I put the 'abort()' in to catch a non-zero return from ptrace, but that is not happening. The call to 'raise' seems to be a common practice but a cursory look at gdb's code reveals it is not used there. In any case it makes no difference to the outcome. `procwait' is as follows:

int Hostfunc::procwait(Localproc *p, int flag){
    int tstat;
    int cursig;

again:
    if (p->pid != waitpid(p->pid, &tstat, (flag&WAIT_POLL)?

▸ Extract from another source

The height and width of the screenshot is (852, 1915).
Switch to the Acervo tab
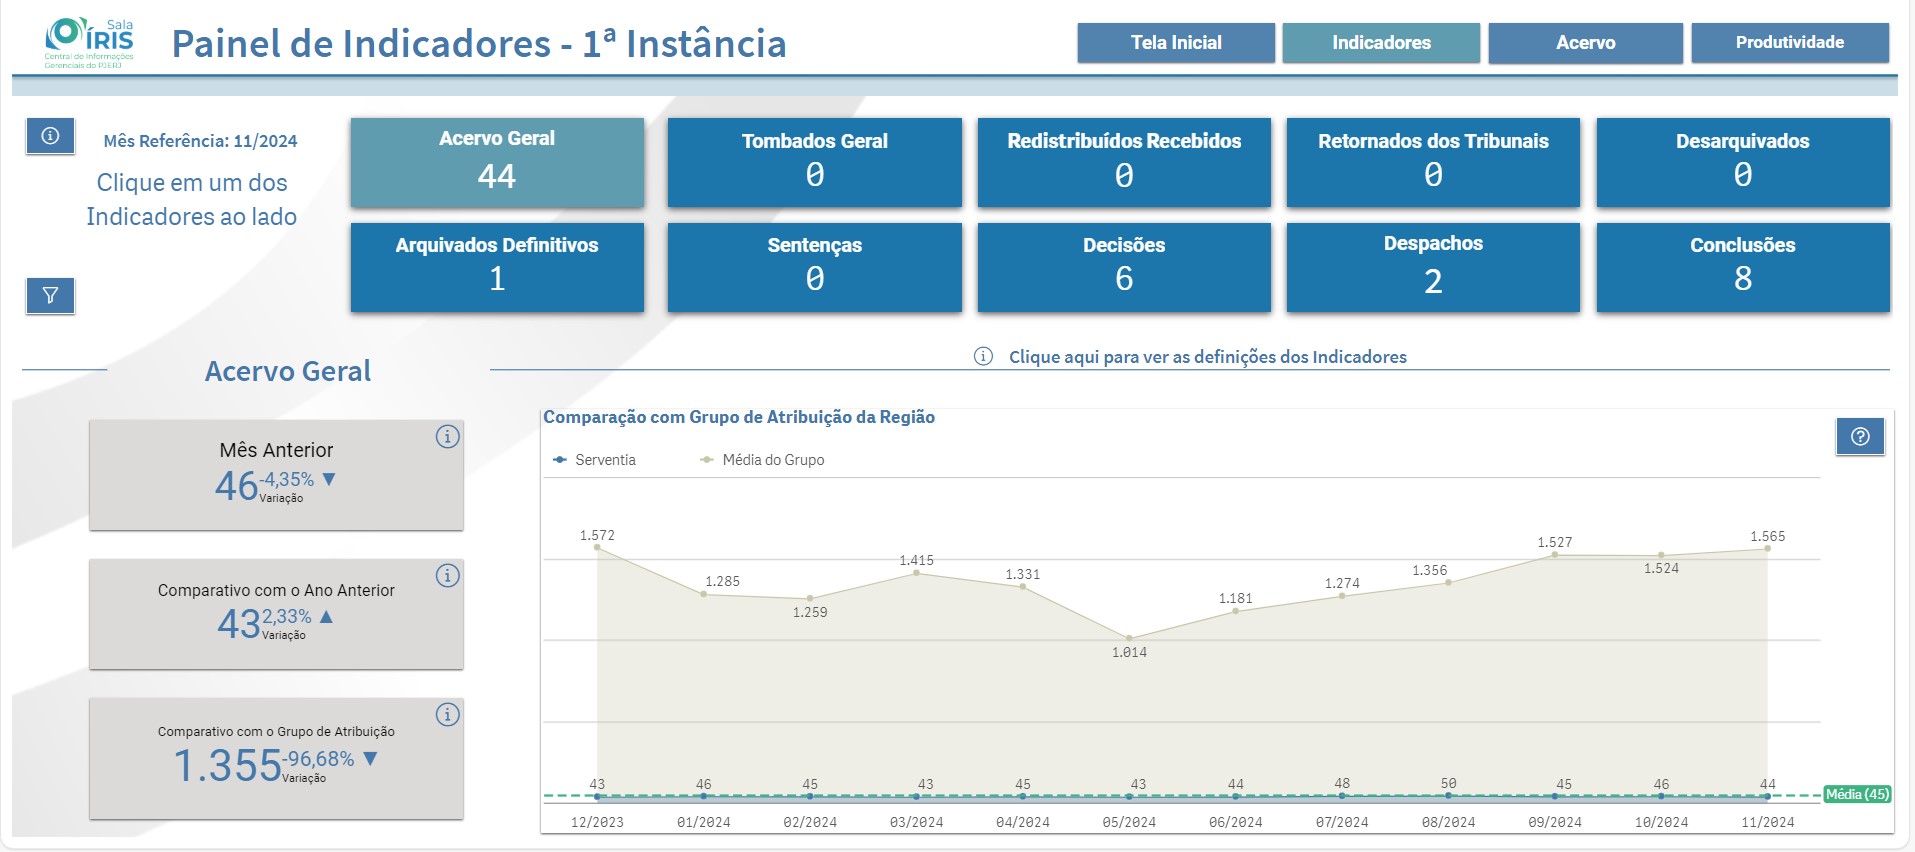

WNOHANG: 0))
        return 0;
    if (flag & WAIT_DISCARD)
        return 1;
    if (WIFSTOPPED(tstat)) {
        cursig = WSTOPSIG(tstat);
        if (cursig == SIGSTOP)
            p->state.state = UNIX_HALTED;
        else if (cursig == SIGTRAP)
            p->state.state = UNIX_BREAKED;
        else {
            if (p->state.state == UNIX_ACTIVE &&
                !(p->sigmsk&bit(cursig))) {
                ptrace(PTRACE_CONT, p->pid, 1, cursig, 0);
                goto again;
            }
            else {
                p->state.state = UNIX_PENDING;
                p->state.code = cursig;
            }
        }
    } else {
        p->state.state = UNIX_ERRORED;
        p->state.code = WEXITSTATUS(tstat) & 0xFFFF;
    }
    return 1;
}

The 'waitpid' in 'procwait' just hangs. If I run the program with the above code, and run a 'ps', I can see that 'pi' has forked but hasn't yet called exec, because the command line is still 'pi', and not the name of the binary I am forking. I discovered that if I remove the 'raise', 'pi' still hangs but 'ps' now shows that the forked program has the name of the binary being examined, which suggests it has performed the exec.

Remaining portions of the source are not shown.